Peter Nyhuis (unter Mitarbeit von Jonas Mayer)

Mit Bereitstellungsdiagrammen werden Wirkzusammenhänge zwischen Versorgungsprozessen und Konvergenzpunkten quantitativ beschrieben. Ein Konvergenzpunkt liegt vor, falls n Teile in ein Produkt einfließen. Das Bereitstellungsdiagramm ermöglicht die Ableitung der Wirkung von Maßnahmen zur Optimierung der Versorgungsprozesse und die Identifikation von Verbesserungspotenzialen.

Industrieunternehmen stehen im heutigen Wettbewerbsumfeld einer stetig wachsenden Globalisierung vor der Herausforderung, die Koordination einer immer größeren Zahl an Materialflüssen beherrschen zu müssen. Insbesondere die Koordination zusammenfließender Materialflüsse in Montageprozessen oder Komplettierungssituationen (bspw. im Versand), die auch als konvergierende Materialflüsse bezeichnet werden, bedingen eine aufwendige Abstimmung im Konvergenzpunkt (Nyhuis et al. 2013). Konvergierende Materialflüsse beschreiben die Situation, wenn  n Teile in  ein Produkt einfließen. Nur für den Fall, dass alle Bereitstellungen der Komponenten eines Auftrages termingerecht durchgeführt werden, ist eine planmäßige Durchführung des jeweiligen Auftrages realisierbar. Die Verspätung eines einzelnen Versorgungsprozesses führt zu der Verzögerung des gesamten Auftrages im Konvergenzpunkt (Schmidt 2011).

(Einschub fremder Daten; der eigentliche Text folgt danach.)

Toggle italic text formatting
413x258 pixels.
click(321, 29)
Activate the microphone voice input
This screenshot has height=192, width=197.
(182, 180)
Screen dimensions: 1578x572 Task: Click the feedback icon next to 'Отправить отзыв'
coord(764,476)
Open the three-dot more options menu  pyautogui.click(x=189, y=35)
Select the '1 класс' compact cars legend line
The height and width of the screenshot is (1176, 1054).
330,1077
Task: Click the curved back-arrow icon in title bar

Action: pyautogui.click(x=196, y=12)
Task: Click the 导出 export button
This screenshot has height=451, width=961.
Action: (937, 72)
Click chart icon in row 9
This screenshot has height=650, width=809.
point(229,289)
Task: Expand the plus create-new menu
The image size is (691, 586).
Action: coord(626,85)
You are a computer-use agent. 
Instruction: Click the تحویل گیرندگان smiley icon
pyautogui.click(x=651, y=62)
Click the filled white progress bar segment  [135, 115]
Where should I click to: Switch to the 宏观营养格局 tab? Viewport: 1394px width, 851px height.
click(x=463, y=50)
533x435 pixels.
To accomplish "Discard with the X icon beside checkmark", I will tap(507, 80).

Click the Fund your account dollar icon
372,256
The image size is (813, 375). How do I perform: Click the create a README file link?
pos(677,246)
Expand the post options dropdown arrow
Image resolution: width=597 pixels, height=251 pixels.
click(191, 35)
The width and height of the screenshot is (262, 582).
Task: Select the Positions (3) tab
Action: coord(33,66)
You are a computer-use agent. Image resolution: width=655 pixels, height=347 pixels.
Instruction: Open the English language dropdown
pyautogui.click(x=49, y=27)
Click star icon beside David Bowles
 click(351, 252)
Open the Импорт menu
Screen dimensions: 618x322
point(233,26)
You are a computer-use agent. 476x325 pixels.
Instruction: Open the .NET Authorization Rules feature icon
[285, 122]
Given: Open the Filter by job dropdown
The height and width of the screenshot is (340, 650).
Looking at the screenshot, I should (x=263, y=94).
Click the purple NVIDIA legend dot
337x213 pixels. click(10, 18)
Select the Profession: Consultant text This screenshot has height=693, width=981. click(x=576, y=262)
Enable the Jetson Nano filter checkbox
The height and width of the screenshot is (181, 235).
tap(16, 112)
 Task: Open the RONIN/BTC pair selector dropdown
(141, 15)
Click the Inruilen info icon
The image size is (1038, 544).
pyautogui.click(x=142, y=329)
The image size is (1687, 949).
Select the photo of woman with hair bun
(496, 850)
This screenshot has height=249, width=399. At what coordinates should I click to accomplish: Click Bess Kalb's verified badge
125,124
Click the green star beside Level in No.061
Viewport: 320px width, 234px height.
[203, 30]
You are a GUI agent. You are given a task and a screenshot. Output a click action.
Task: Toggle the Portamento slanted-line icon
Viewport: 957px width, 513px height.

Das Bereitstellungsdiagramm beschreibt die Wirkzusammenhänge zwischen den typischen Versorgungsprozessen Lager, Produktion und Beschaffung sowie der Bereitstellungssituation im Konvergenzpunkt. Als Grundlage für die Beschreibung der Wirkzusammenhänge dienen die spezifischen Terminabweichungsverteilungen der Versorgungsprozesse. Die Auswirkungen dieser Terminabweichungen werden im Hinblick auf die Termin- und Bestandssituation im Konvergenzpunkt durch das Bereitstellungsdiagramm abgebildet (Beck 2013). In Konvergenzpunkten wird zwischen gestörten und komplettierten Beständen unterschieden. Als gestörter Bestand wird die Menge an Komponenten bezeichnet, die im Konvergenzpunkt bereits zugegangen ist bei gleichzeitigem Fehlen weiterer Komponenten der jeweiligen Aufträge (Nyhuis et al. 2008). Somit ist eine Fehlteilsituation vorhanden, die als Folge dazu führt, dass die entsprechenden Aufträge nicht verarbeitet werden können. Demgegenüber bilden komplettierte Bestände den Vorrat an Aufträgen ab, deren Komponenten für eine Weiterverarbeitung vollständig zur Verfügung stehen. Dies ist der Fall, sobald alle Komponentenbereitstellungen des jeweiligen Auftrages im Konvergenzpunkt abgeschlossen sind (Schmidt 2011).Verzögerungen in den Versorgungsprozessen führen zwangsweise zu gestörten Beständen und spiegeln sich in Terminabweichungen wider. Über eine Verknüpfung der Terminabweichungsverteilungen der jeweiligen Versorgungsprozesse ist die Terminabweichungssituation im Konvergenzpunkt abbildbar. Als Resultat lässt sich die Versorgungssituation im Hinblick auf Terminabweichungen in einem Konvergenzpunkt über eine aggregierte Terminabweichungsverteilung abbilden (Beck 2013).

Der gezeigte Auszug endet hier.